Aged care facility located in Berry, NSW, is now the 5th Bupa facility to be sanctioned this year, after the Australian Aged Care Quality Agency identified issues with non-compliance, that have yet to be released.
Berry Bupa is the newest addition to a litany of indiscretions by Bupa facilities over the last few years including seven facilities that have current notices of non compliance, to go with the five facilities that are currently sanctioned.
According to the government’s My Aged Care framework, the Department of Health may implement sanctions on a facility if there is severe risk to the safety, health or wellbeing of someone receiving aged care services, or if a provider has received a Notice of Non-Compliance but has not fixed the problem in an agreed period of time.
A spokesperson for Bupa has apologised to the residents of the Berry care home along with their families, and conceded that the facility will now be forced to turn away new residents for at least a 6 month period.
“Bupa is committed to making significant improvements at the home and regaining the trust of our residents and their families, and this does not represent the high standards of aged care that Bupa stands for and that our residents deserve” the spokesperson said.
“Bupa Berry will not be admitting new residents for the next six months, as we focus on our current residents. Independent advisers have been appointed to help us work through the issues identified by the Quality Agency, and we are in the process of making the necessary improvements.”
While details about Bupa Berry’s non-compliance will not be released until after residents and relatives have been briefed, the frequency in which Bupa are accumulating infractions is worrying to say the least.
As one of the largest private providers of residential aged care, Bupa facilities have been entrusted with the wellbeing of a sizeable portion of Australia’s most vulnerable citizens. Meaning that any systemic failings could potentially compromise the care of many.
Nurses and Midwives Association, general secretary Brett Holmes believes that these issues are the result of poor working conditions for the facility’s nurses.

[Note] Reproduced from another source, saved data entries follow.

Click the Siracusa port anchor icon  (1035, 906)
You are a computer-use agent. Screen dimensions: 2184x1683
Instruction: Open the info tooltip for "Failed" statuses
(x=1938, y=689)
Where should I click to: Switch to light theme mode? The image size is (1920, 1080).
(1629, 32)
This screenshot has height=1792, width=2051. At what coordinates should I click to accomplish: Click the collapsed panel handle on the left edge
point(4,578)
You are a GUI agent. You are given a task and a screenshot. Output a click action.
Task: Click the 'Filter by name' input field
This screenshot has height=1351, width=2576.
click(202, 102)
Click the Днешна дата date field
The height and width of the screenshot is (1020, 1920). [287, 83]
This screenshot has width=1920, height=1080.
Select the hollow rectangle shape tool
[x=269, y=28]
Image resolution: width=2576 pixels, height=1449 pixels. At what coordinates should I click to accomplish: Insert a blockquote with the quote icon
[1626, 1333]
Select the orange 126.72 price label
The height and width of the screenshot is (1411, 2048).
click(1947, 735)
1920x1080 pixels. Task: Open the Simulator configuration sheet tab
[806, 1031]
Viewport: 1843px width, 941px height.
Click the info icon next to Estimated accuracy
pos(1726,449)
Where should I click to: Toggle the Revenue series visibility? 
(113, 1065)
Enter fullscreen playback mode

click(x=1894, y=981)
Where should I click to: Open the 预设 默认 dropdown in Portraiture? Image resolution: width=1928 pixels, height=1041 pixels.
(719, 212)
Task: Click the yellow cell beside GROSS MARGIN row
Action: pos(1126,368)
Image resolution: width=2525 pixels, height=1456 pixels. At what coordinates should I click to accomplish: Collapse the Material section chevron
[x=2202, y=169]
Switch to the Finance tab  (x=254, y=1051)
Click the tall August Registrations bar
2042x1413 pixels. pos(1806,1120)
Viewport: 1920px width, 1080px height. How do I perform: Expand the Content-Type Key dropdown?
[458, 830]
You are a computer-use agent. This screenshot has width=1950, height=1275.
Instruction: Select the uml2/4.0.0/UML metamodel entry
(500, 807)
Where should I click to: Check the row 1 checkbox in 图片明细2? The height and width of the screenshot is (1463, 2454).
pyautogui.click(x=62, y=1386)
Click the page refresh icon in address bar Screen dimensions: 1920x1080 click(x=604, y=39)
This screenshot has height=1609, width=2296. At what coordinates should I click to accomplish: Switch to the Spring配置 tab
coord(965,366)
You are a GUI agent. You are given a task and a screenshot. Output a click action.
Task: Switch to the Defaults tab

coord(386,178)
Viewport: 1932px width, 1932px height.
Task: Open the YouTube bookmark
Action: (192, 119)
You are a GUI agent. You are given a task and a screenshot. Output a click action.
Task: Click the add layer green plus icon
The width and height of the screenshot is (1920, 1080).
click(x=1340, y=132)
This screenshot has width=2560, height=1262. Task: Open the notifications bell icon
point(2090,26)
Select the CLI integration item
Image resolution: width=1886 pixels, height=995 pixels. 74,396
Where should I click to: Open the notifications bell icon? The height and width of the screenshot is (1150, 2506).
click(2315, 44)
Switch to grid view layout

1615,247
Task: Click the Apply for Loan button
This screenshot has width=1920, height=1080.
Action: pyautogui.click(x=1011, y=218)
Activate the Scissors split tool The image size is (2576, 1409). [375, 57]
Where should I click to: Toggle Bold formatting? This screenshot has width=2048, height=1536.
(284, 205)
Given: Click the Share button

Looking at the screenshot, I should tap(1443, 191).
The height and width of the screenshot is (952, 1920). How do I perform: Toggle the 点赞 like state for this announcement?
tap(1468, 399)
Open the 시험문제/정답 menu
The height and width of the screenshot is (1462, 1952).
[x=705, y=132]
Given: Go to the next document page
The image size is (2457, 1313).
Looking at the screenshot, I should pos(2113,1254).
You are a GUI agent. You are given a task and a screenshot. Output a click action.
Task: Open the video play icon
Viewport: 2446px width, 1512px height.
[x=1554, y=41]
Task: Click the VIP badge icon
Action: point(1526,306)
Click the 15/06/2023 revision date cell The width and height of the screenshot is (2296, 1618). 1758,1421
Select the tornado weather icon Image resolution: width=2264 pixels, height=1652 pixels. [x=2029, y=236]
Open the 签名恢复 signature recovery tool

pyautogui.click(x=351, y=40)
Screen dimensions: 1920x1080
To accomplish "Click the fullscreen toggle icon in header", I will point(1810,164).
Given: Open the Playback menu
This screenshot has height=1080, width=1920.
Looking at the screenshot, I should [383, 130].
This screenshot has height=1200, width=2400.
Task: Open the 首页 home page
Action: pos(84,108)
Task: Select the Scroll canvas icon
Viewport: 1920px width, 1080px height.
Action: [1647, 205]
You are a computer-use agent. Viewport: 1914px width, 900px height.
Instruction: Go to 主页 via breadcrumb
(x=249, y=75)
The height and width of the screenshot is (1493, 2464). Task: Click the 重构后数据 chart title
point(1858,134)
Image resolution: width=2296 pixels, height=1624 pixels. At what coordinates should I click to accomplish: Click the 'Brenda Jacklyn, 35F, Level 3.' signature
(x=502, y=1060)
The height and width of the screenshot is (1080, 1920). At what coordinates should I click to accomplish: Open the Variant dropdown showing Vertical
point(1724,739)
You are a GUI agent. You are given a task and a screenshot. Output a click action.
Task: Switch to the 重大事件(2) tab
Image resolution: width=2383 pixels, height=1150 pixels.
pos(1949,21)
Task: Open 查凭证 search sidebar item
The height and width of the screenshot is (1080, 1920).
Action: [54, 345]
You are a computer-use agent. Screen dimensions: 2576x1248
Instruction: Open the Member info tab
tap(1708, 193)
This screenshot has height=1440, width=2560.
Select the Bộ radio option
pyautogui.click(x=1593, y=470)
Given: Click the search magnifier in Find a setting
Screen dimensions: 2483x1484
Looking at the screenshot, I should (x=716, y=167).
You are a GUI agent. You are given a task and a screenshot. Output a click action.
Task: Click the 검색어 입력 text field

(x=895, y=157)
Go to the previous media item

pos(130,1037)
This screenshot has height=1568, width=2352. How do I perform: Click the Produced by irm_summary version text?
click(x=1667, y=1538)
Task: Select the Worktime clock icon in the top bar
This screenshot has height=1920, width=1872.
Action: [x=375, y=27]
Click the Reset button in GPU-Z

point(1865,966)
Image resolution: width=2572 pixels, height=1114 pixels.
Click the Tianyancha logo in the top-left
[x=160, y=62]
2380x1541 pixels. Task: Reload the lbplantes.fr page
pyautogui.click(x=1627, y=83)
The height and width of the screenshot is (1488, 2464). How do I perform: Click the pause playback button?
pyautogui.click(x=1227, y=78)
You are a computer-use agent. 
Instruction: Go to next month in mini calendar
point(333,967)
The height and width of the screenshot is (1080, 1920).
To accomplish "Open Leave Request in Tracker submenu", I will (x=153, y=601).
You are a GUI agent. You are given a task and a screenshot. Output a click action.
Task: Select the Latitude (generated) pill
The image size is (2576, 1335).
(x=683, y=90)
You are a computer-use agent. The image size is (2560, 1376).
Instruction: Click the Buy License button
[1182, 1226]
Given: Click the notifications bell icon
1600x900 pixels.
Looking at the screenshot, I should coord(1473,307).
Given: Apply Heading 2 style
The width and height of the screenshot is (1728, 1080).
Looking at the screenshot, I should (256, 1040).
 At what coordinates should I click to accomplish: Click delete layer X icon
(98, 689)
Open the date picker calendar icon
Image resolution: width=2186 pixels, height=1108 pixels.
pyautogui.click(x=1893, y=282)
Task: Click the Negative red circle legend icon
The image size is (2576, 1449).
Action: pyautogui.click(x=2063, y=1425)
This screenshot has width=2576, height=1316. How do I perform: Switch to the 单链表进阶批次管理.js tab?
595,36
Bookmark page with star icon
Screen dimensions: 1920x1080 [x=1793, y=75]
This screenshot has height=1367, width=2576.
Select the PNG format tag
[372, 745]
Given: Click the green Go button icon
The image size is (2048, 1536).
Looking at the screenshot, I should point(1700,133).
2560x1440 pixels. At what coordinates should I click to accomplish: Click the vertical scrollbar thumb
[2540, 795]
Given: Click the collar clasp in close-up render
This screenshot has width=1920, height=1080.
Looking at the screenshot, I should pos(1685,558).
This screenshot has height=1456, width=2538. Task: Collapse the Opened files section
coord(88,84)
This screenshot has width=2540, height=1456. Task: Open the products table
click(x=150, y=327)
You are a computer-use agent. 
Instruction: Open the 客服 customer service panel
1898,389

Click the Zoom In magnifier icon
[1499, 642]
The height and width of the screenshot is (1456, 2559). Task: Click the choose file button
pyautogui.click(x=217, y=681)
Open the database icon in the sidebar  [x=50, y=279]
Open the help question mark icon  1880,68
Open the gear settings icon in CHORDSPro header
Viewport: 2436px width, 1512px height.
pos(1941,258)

“Many aged care providers are hiring less nurses,” he said.
“From 2003 to 2016, we’ve seen a 13 per cent reduction in qualified nursing staff working full-time in nursing homes while there was a 40 per cent increase in the number of residents needing ‘high care’.”
Mr Holmes believes that staffing cuts and the increased workload pressure being placed on current staff, are having a devastating effect on the welfare of Australians in all residential aged care facilities. And that staff from other Bupa facilities had previously reached out to complain.
“Chronic understaffing has seen a 400 percent increase in preventable deaths of elderly Australians in residential aged care, with hundreds dying from falls, choking and suicide.”
“At some other Bupa sites around NSW, members have expressed concerns to us regarding increased workload pressures following cuts to nursing hours, ongoing bullying, harassment and serious safety risks arising from violent incidents,” he said.
In wake of another facility sanction, Bupa has appointed former Health Services Commissioner of Victoria, Beth Wilson, to advocate for residents and families of the Berry facility.
“Ms Wilson has been talking with residents and families across a number of our homes to consider how to improve our focus on what matters to residents, and their families. Ms Wilson will be attending the Berry care home in the coming weeks,” the Bupa spokesperson said.